Data items:
···
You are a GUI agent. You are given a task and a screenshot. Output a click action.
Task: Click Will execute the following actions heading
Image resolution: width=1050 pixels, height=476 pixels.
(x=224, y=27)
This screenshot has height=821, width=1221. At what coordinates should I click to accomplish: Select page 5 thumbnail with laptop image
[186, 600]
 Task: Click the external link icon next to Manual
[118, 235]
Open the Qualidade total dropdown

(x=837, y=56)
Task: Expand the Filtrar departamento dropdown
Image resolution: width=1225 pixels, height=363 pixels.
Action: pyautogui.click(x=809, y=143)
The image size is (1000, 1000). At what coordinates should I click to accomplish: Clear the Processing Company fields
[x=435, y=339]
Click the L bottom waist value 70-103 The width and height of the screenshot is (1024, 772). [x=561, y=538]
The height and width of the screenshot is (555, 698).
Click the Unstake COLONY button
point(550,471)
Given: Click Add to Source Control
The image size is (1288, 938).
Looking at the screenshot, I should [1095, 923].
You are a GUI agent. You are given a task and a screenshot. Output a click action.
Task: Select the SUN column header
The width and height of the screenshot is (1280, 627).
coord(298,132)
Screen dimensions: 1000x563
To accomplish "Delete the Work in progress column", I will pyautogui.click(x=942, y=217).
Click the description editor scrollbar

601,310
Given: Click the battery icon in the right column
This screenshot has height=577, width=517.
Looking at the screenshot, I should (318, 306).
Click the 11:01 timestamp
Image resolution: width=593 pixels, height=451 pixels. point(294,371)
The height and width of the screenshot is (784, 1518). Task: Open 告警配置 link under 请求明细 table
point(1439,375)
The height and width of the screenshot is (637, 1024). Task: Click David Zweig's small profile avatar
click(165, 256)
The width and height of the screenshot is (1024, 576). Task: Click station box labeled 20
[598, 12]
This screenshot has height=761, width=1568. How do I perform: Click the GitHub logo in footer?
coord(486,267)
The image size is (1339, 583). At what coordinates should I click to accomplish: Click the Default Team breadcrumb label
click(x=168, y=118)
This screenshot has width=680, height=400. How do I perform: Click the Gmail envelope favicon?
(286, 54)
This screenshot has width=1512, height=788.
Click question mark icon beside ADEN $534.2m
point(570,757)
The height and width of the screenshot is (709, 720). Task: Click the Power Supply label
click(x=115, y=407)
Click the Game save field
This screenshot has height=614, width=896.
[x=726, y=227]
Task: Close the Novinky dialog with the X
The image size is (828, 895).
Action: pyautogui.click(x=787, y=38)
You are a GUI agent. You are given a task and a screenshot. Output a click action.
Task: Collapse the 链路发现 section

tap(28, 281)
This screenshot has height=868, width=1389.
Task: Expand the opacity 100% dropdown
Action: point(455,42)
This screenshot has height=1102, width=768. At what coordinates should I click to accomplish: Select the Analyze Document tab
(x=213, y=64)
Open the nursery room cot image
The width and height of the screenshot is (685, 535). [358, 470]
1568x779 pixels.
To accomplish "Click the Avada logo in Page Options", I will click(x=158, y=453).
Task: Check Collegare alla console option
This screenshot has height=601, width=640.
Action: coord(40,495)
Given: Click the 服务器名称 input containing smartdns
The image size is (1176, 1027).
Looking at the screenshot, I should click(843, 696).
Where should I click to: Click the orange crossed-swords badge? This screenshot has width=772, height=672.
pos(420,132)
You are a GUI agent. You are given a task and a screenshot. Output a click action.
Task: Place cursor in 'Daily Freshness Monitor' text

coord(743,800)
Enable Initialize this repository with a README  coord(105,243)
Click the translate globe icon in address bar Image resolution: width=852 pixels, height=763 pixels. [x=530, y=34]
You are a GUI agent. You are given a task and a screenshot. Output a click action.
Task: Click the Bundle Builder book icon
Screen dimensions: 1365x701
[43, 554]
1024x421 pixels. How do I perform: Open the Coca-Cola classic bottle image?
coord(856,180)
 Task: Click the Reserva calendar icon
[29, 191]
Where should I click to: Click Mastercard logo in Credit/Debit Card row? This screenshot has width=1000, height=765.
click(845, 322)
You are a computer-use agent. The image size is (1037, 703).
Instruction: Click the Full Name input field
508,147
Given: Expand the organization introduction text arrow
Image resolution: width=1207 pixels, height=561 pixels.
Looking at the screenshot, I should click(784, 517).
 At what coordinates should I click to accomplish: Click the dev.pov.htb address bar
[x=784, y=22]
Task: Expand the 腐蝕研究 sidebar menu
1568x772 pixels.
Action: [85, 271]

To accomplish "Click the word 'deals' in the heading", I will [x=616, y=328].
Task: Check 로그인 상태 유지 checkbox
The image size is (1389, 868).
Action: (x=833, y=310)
···
In the records above, retype everything from the line containing "The width and height of the screenshot is (1024, 576)." down to the line containing "[x=726, y=227]", keeping both of those lines and changing nothing.

The width and height of the screenshot is (1024, 576). Task: Click station box labeled 20
[598, 12]
This screenshot has height=761, width=1568. How do I perform: Click the GitHub logo in footer?
coord(486,267)
The image size is (1339, 583). At what coordinates should I click to accomplish: Click the Default Team breadcrumb label
click(x=168, y=118)
This screenshot has width=680, height=400. How do I perform: Click the Gmail envelope favicon?
(286, 54)
This screenshot has width=1512, height=788.
Click question mark icon beside ADEN $534.2m
point(570,757)
The height and width of the screenshot is (709, 720). Task: Click the Power Supply label
click(x=115, y=407)
Click the Game save field
This screenshot has height=614, width=896.
[x=726, y=227]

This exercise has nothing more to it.